The Go Savvy bundle is more like regular Economy on most airlines. This includes a standard seat assignment plus your choice of a carry-on or checked bag.

The Go Comfy bundle is going to be familiar to Europeans. This is like European business class where it’s a coach seat but the middle is blocked from being occupied to give more room to stretch out. This also includes snacks and drinks along with priority boarding. It’s not as good as eurobiz since it doesn’t include a full meal, but it’s basically the same.

The Go Big bundle is the top of the line. It includes the Big Front Seat which was named that because it’s a big first class seat that had none of the first class trimmings. Now, however, it does. It includes checked and carry-on bags, snacks and drinks, priority boarding and security, and wifi. So this is now a true domestic First Class.
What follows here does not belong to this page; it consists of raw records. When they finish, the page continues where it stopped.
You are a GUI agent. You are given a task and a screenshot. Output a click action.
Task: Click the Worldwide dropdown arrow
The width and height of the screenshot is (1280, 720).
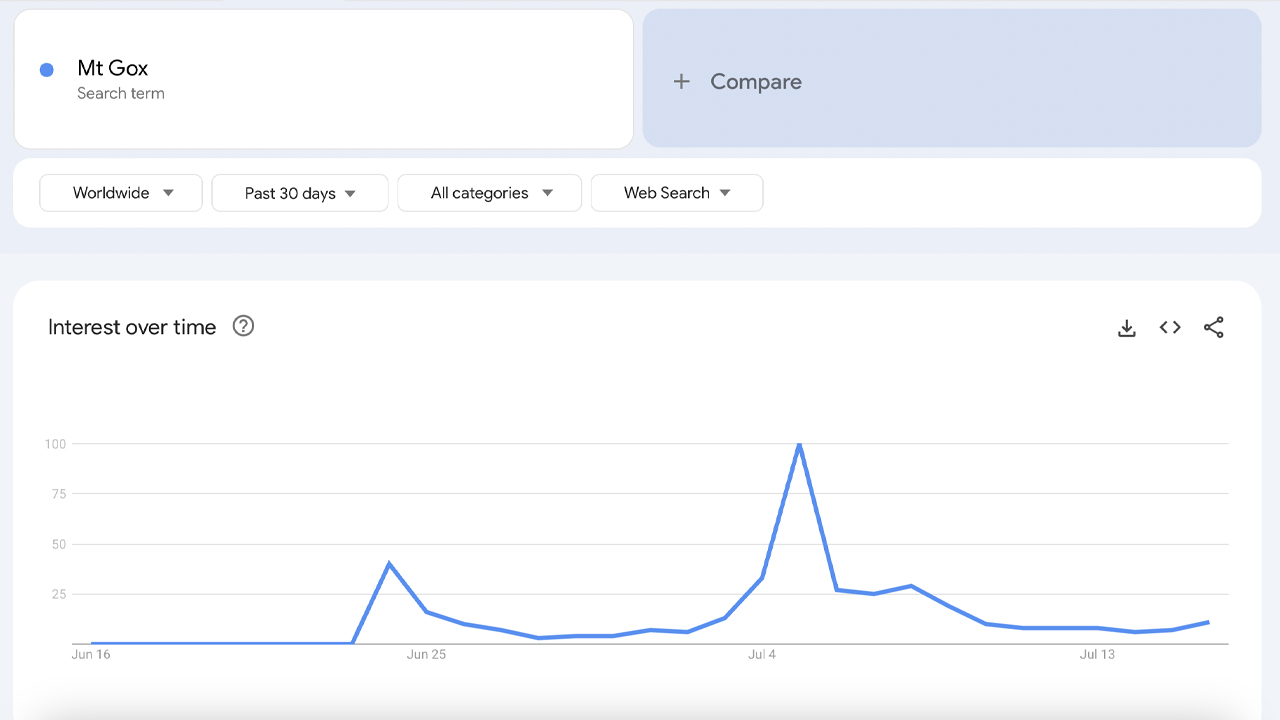coord(169,192)
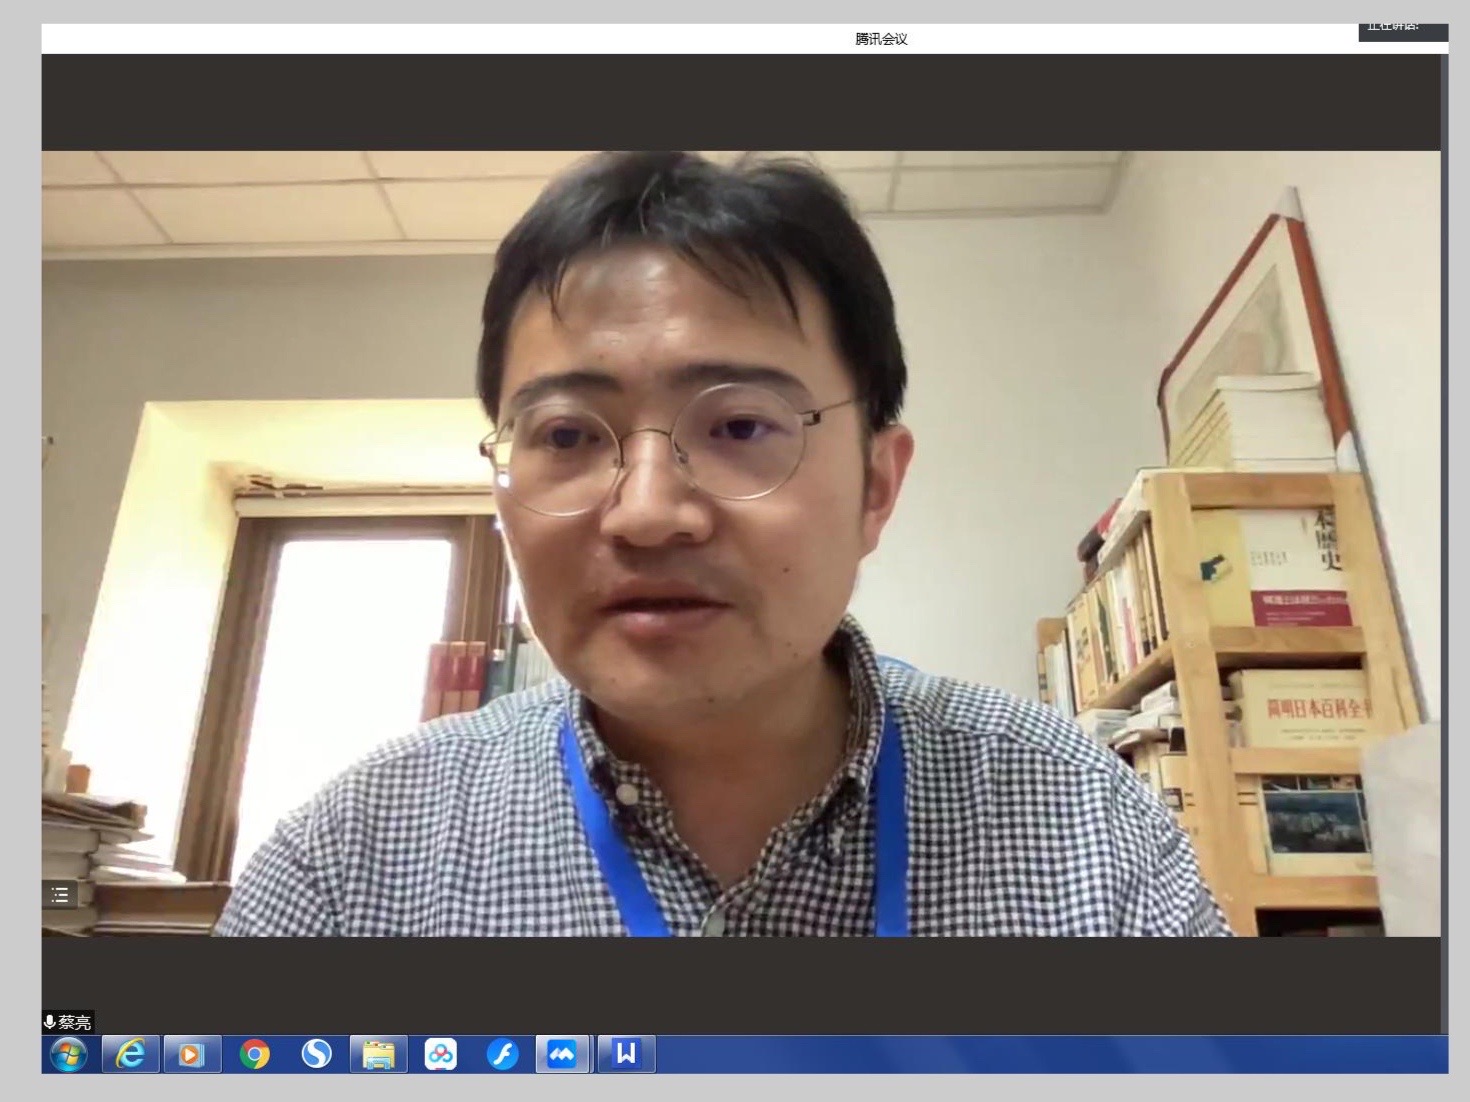Open Sogou browser taskbar icon
Screen dimensions: 1470x1102
317,1054
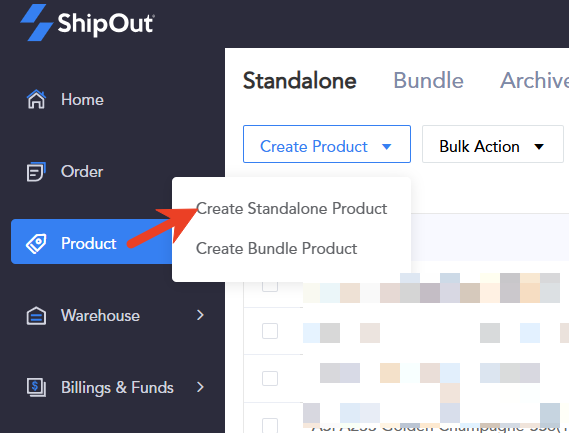Screen dimensions: 569x433
Task: Tick the second product row checkbox
Action: point(270,331)
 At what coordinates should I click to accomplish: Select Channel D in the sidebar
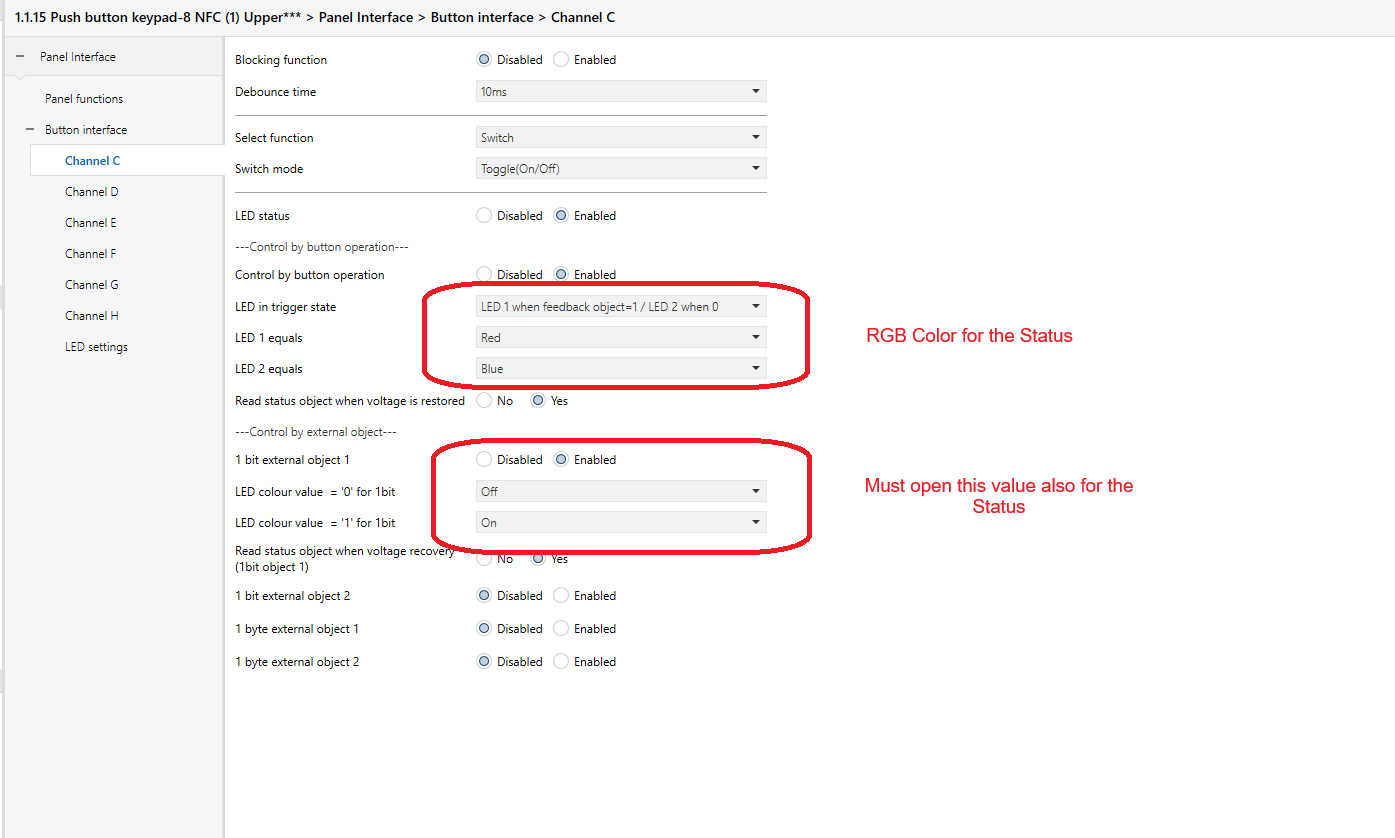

In theory, these bundles sound interesting enough, but it wasn’t worth writing about until everything went on sale, so we could understand how much extra it would cost to buy each bundle. Now, it’s out there, so we can pick it apart.

My first impression is that there’s more nuance here than I would have thought. For example, the Go fare is not like Spirit’s old base fare in that you CAN’T actually add everything on. That fare expressly forbids the addition of a carry-on bag, just like United’s Basic Economy. That’s weird since on short flights, adding a carry-on would actually be more expensive than just buying the next bundle up. I’m not sure why Spirit would want to discourage that if people are dumb enough, but I guess it’s really about making the Go fare a reference price that it wants nobody to ever buy.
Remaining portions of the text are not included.